El general se encogió de hombros y tradujo en voz alta la misiva del califa:
– «… no hay necesidad alguna de conservarlos. Actúa, y destrúyelos todos.» Nada más. Ni la menor fórmula de cortesía. He caído en desgracia.
– Aun a riesgo de contradecir a Aristóteles -suspiró Filopon-, el silogismo es el arma más temible de los fanáticos y los imbéciles. El califa afirma que como vuestro libro sagrado lo dice todo, los demás no dicen nada. ¿Qué puedes responder a eso? Es inútil discutir con semejante peñasco de certidumbre.
– Bueno, él blasfema. En ninguna parte está escrito que el Corán lo diga todo. El arcángel sólo habla al Profeta de lo esencial para guiar hacia Dios al verdadero creyente. En cuanto a lo demás, el hombre puede muy bien ir caminando desde Alejandría a Medina para medir la distancia en pasos, componer versos en honor de la dueña de su corazón, cantar la belleza del sol que se levanta o explicar en un libro cómo curar el dolor. ¡Que le aproveche! Es su libertad de hombre, es su grandeza. Y, por consiguiente, es la grandeza del Todopoderoso. Escribí todo eso en mi carta.
– Hablando de silogismos -intervino Rhazes-, ¿puedes responder a eso, Amr? No, no es sólo un juego… Un cretense dice: «Todos los cretenses son mentirosos.» ¿Está diciendo la verdad?
– Si miente, no todos los cretenses son… Si no miente, los cretenses son… ¡Es absurdo! Un mentiroso no miente cada vez que abre la boca, sólo cuando tiene necesidad de hacerlo.
– Una respuesta del todo acertada -asintió Filopon-. Muy a menudo, los silogismos pueden invalidarse rebatiendo una de sus partes. Basta con romperlos como cortó Alejandro el nudo gordiano.
– Así pues, con mucha frecuencia, lo que puede destruirse es un silogismo -soltó Rhazes riéndose con sarcasmo-, al menos en una de sus partes. Una roca puede destruirse, por lo tanto es un silogismo. Tu califa es una roca…
Filopon blandió su pesado bastón pulido por el paso de los siglos, como un profesor que amenazara con su férula a un holgazán.
– ¡Rhazes, deja ya tus ingeniosos malabarismos! Con ese humor tan ligero, acabarás algún día por evaporarte en las nubes.
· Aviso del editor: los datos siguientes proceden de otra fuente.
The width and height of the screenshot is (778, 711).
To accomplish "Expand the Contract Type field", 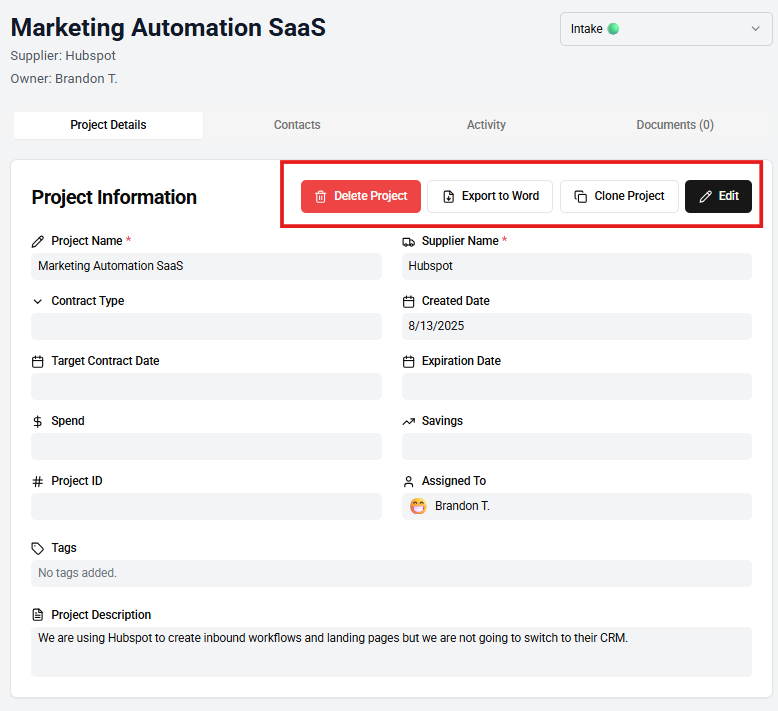I will click(206, 327).
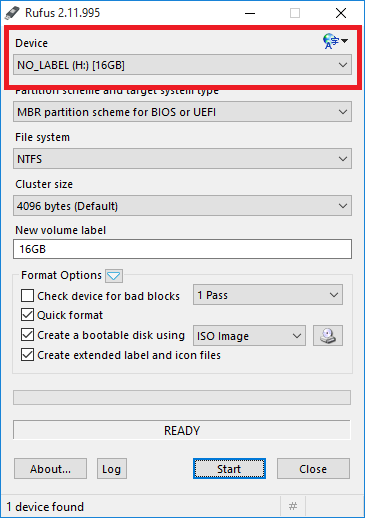Open the ISO Image type dropdown
The width and height of the screenshot is (365, 518).
coord(249,336)
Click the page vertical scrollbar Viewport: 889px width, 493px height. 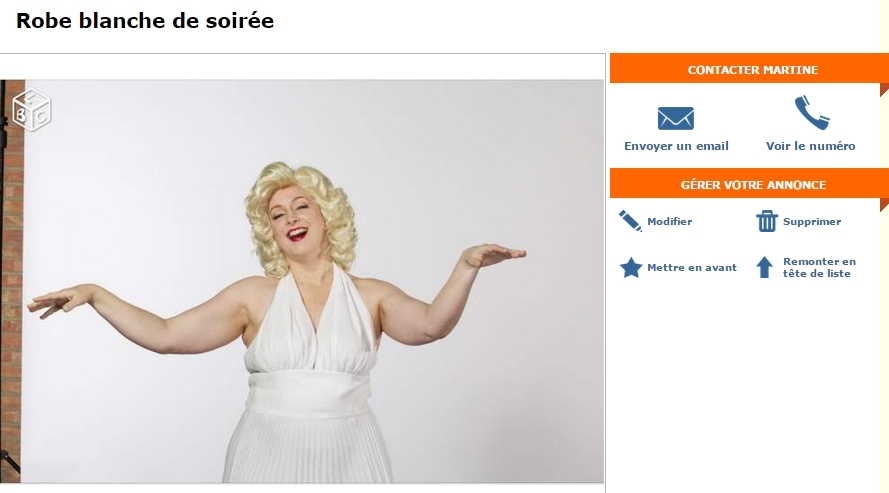coord(884,246)
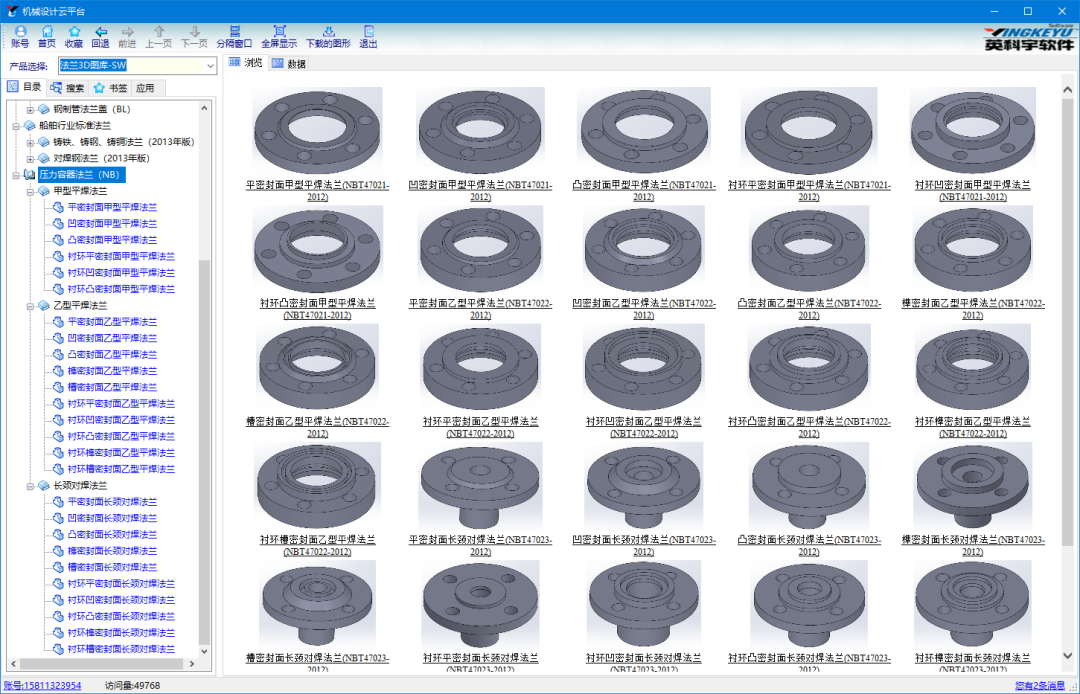Click the 账号:15811323954 status bar link
Screen dimensions: 1080x694
[x=42, y=686]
Desconcertado, Amr miró a los dos sabios, al maestro y al discípulo, que charlaban rivalizando en ingenio sin ocultar su diversión. ¿Cómo? Durante semanas, ambos habían luchado al unísono para convencerle de que preservara los tesoros de la Biblioteca, y ahora, cuando acababan de saber que lo que más querían en el mundo iba a desaparecer, jugaban como dos estudiantes a la salida de una clase aburrida. De pronto, como en una revelación, el general comprendió: debatir, confrontar ideas, buscar la verdad no era sólo un árido y soso trabajo de austeros sabios, sino también un juego, un juego del espíritu, al igual que el amor es un juego de los cuerpos.
– Si los dos seguís así, llamo inmediatamente a Hipatia. Ella, al menos, sabrá meteros en cintura. Por cierto, ¿dónde está?
– En las termas de las mujeres -respondió Rhazes con forzada causticidad-. Cuando no lee ni escribe, está en los baños. Me hace añorar el feliz tiempo de Atenas, cuando las damas no tenían acceso a esos establecimientos.
– ¡A fe mía! -rió Amr-, no intentaré reunirme allí con ella. Tras la toma de Heliópolis (pero no digáis ni una palabra de esta historia a mis esposas, si por desgracia las conocéis un día), decidí entrar en los baños para mujeres, creyendo que era una de esas acogedoras casas donde el guerrero vencedor encuentra descanso y solaz. Dos enormes matronas me agarraron por los hombros y de un empujón me echaron escaleras abajo. Por poco no me despiden con una patada en el culo. ¡En serio! ¡A mí, que dos días antes había derribado las puertas de su ciudad, entrando con el sable desenvainado sobre mi caballo chorreante de sudor y sangre! Me resigné entonces a ir a remojarme en una de las innumerables termas de la ciudad ocupada. Era muy aburrido: sólo había hombres. Y por lo que se refiere al sudor, transpiré tanto como mi fiel Batalla; es mi caballo, no muy rápido pero fuerte y valeroso. Seguro que lo habéis visto: su pelaje es negro y tiene una estrella blanca en la frente.